> [TASK PROMPT]:
Each of the entries should be retyped precisely as it appears.

> [PROVIDED INFORMATION]:
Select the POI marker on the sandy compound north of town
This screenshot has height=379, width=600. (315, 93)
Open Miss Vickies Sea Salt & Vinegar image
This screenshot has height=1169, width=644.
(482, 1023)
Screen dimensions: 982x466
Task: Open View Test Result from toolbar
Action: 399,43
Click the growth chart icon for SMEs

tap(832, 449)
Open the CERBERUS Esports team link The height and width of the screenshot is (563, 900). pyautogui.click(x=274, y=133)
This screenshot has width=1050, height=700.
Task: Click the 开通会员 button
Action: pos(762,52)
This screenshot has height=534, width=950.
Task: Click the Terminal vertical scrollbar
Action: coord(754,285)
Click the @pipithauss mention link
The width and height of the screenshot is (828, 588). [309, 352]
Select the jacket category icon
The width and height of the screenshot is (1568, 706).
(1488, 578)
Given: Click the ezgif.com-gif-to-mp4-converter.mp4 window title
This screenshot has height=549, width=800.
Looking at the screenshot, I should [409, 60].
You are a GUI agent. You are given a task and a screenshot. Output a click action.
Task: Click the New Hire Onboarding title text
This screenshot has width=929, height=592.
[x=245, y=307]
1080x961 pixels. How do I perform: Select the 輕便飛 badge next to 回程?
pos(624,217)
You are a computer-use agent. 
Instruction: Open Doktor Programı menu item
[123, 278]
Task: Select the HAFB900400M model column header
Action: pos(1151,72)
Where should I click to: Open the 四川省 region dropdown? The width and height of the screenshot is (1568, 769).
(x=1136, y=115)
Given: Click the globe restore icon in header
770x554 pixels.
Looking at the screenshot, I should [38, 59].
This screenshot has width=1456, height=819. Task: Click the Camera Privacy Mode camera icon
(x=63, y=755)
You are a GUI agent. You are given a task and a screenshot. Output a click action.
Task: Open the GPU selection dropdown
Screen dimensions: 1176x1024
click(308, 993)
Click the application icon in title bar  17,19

> [OUTPUT FOR THIS EXERCISE]:
Select the POI marker on the sandy compound north of town
This screenshot has height=379, width=600. (315, 93)
Open Miss Vickies Sea Salt & Vinegar image
This screenshot has height=1169, width=644.
(482, 1023)
Screen dimensions: 982x466
Task: Open View Test Result from toolbar
Action: 399,43
Click the growth chart icon for SMEs

tap(832, 449)
Open the CERBERUS Esports team link The height and width of the screenshot is (563, 900). pyautogui.click(x=274, y=133)
This screenshot has width=1050, height=700.
Task: Click the 开通会员 button
Action: pos(762,52)
This screenshot has height=534, width=950.
Task: Click the Terminal vertical scrollbar
Action: coord(754,285)
Click the @pipithauss mention link
The width and height of the screenshot is (828, 588). [309, 352]
Select the jacket category icon
The width and height of the screenshot is (1568, 706).
(1488, 578)
Given: Click the ezgif.com-gif-to-mp4-converter.mp4 window title
This screenshot has height=549, width=800.
Looking at the screenshot, I should [409, 60].
You are a GUI agent. You are given a task and a screenshot. Output a click action.
Task: Click the New Hire Onboarding title text
This screenshot has width=929, height=592.
[x=245, y=307]
1080x961 pixels. How do I perform: Select the 輕便飛 badge next to 回程?
pos(624,217)
You are a computer-use agent. 
Instruction: Open Doktor Programı menu item
[123, 278]
Task: Select the HAFB900400M model column header
Action: pos(1151,72)
Where should I click to: Open the 四川省 region dropdown? The width and height of the screenshot is (1568, 769).
(x=1136, y=115)
Given: Click the globe restore icon in header
770x554 pixels.
Looking at the screenshot, I should [38, 59].
This screenshot has width=1456, height=819. Task: Click the Camera Privacy Mode camera icon
(x=63, y=755)
You are a GUI agent. You are given a task and a screenshot. Output a click action.
Task: Open the GPU selection dropdown
Screen dimensions: 1176x1024
click(308, 993)
Click the application icon in title bar  17,19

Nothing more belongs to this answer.